_What needs to be done_
The material below is to be copied exactly from the line with "Given: Expand the 9600 baud rate dropdown" up to and including the line with "You are a computer-use agent. Image", with nothing else kept and no pictures.
*** Source information Section Begins ***
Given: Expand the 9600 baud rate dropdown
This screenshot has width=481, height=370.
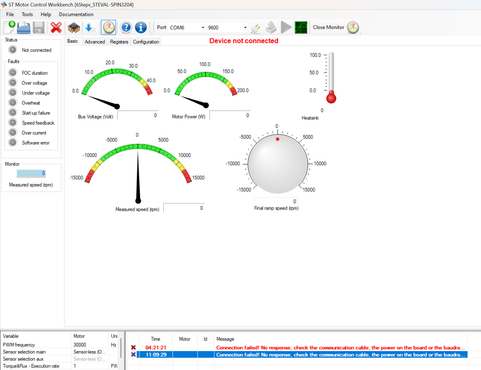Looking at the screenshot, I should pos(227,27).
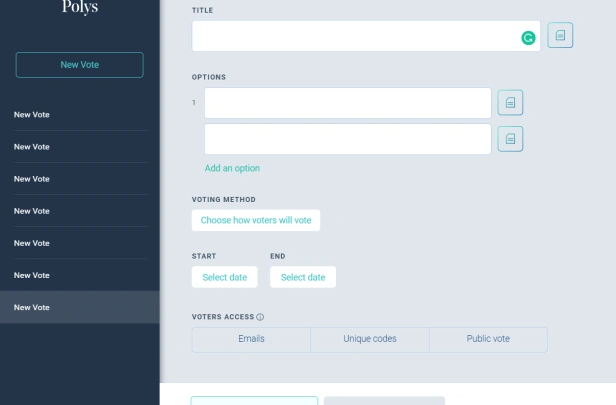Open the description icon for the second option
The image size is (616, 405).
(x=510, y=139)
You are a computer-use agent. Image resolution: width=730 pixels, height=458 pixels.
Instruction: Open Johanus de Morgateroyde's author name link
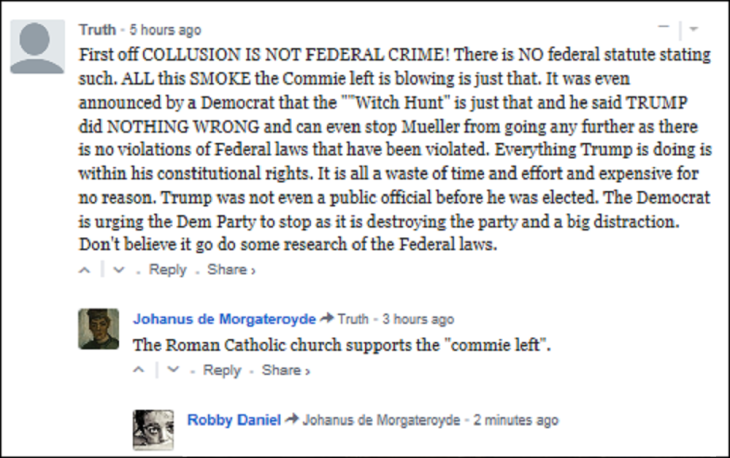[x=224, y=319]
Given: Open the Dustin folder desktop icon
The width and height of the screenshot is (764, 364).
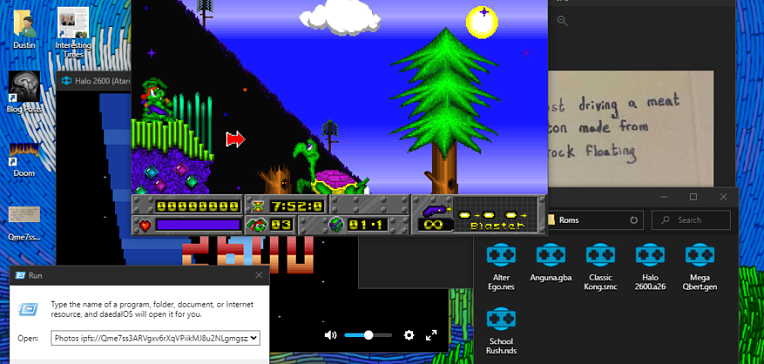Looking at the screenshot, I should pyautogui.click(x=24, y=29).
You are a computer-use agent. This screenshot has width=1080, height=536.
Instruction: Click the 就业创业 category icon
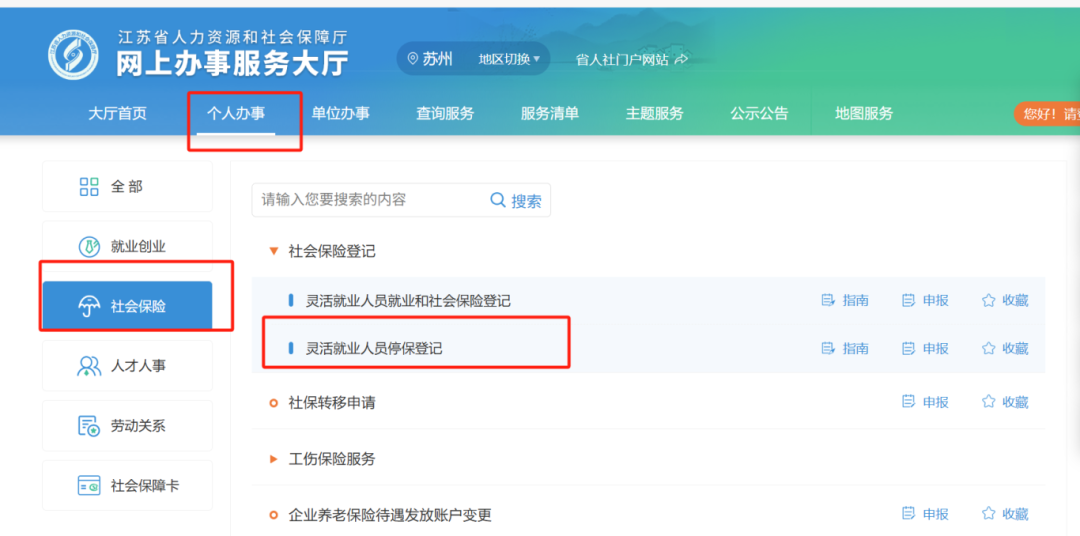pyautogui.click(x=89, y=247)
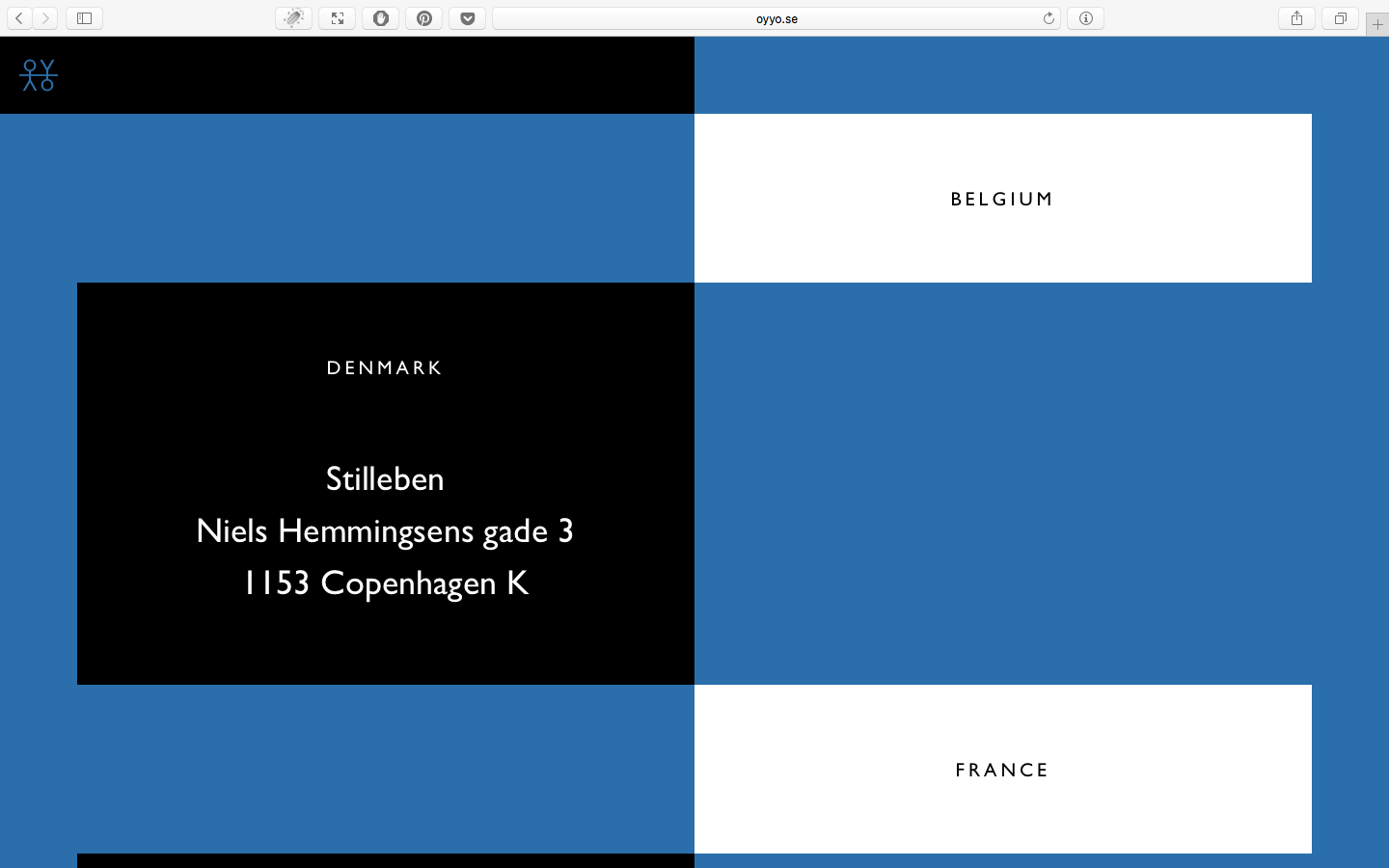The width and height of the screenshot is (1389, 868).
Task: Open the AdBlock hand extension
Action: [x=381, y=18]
*** Source information Section Ends ***
*** Source information Section Begins ***
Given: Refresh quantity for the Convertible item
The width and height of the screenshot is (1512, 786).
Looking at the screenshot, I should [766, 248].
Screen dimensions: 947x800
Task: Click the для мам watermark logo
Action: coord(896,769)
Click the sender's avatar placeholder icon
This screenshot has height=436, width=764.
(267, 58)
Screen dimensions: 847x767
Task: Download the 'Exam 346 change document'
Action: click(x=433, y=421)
*** Source information Section Ends ***
_Solution to this task_
Given: Expand the 9600 baud rate dropdown
This screenshot has width=481, height=370.
Looking at the screenshot, I should pos(227,27).
Open the description icon for the second option
The image size is (616, 405).
(x=510, y=139)
You are a computer-use agent. Image resolution: width=730 pixels, height=458 pixels.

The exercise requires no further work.